**Material provided:**
--
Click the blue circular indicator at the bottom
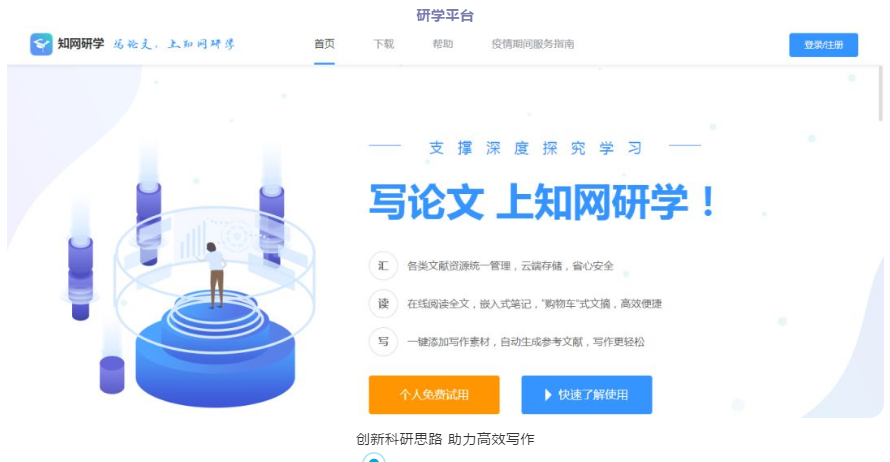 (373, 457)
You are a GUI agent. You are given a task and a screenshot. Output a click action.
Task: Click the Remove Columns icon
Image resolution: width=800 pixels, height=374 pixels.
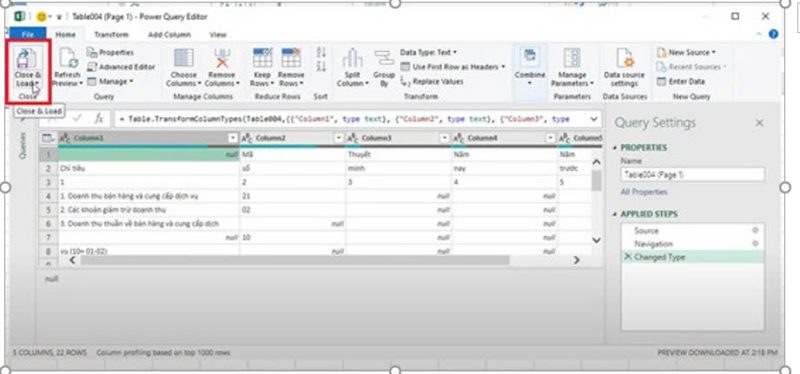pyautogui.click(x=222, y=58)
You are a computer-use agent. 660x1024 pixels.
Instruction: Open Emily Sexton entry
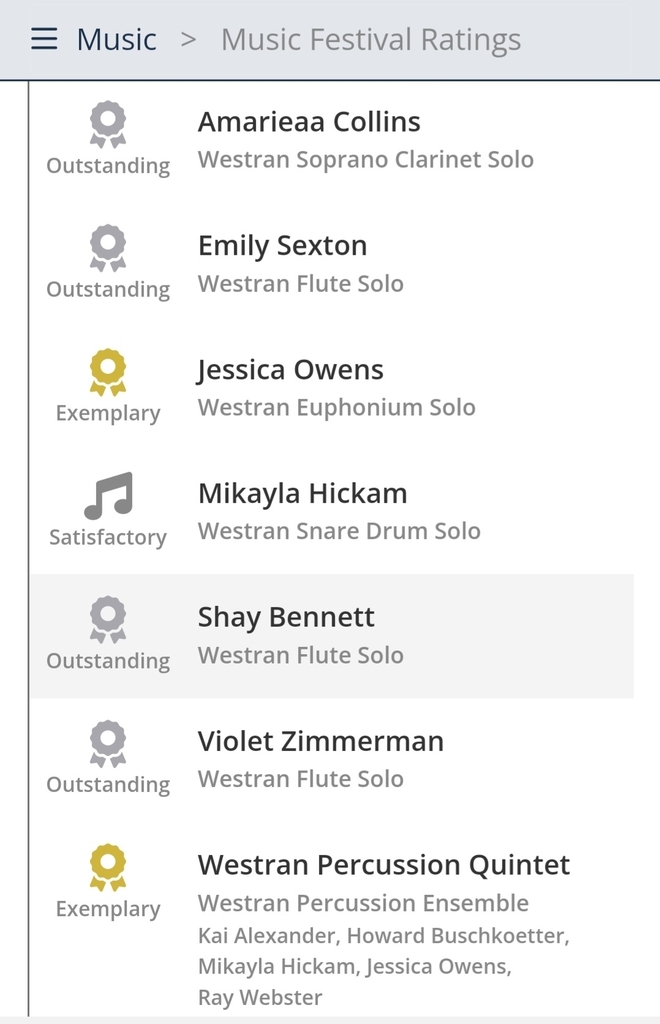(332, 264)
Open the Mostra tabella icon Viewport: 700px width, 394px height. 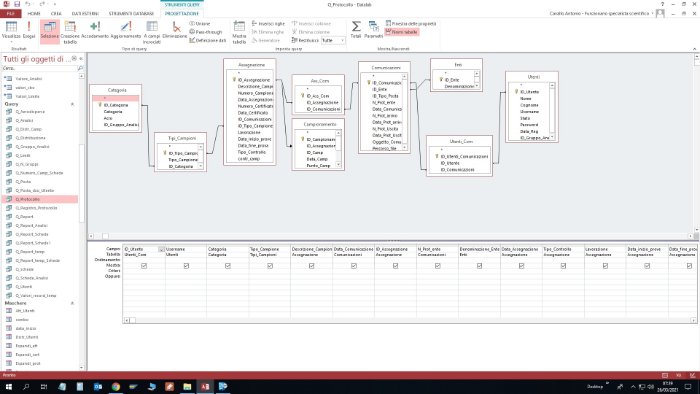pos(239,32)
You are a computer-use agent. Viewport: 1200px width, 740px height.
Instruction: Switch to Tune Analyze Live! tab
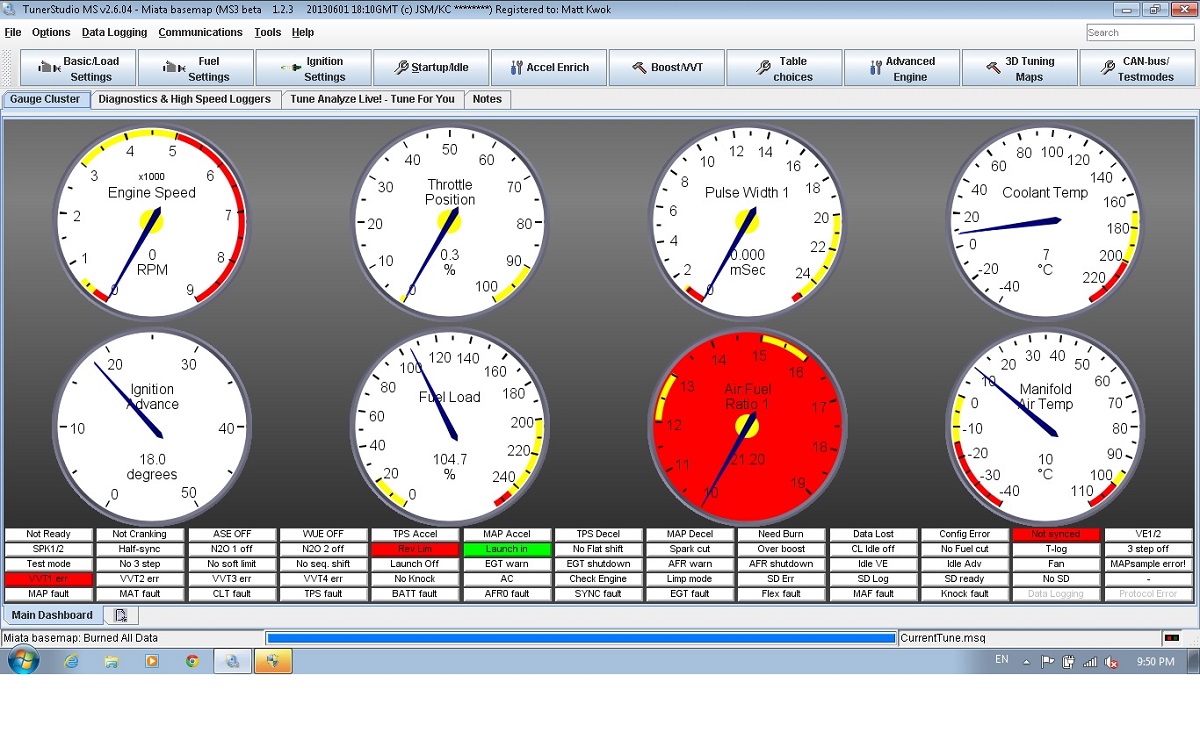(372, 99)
--
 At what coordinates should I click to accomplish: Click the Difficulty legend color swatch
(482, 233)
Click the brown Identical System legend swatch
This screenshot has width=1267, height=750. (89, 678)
--
**Exercise aim:** Can you recast everything from the line containing "At what coordinates" down to the line containing "This screenshot has" as a Markdown table with the columns Number and Text, leaving out any blank lines?

**Answer to this task:**
| Number | Text |
|---|---|
| 1 |  At what coordinates should I click to accomplish: Click the Difficulty legend color swatch |
| 2 | (482, 233) |
| 3 | Click the brown Identical System legend swatch |
| 4 | This screenshot has width=1267, height=750. (89, 678) |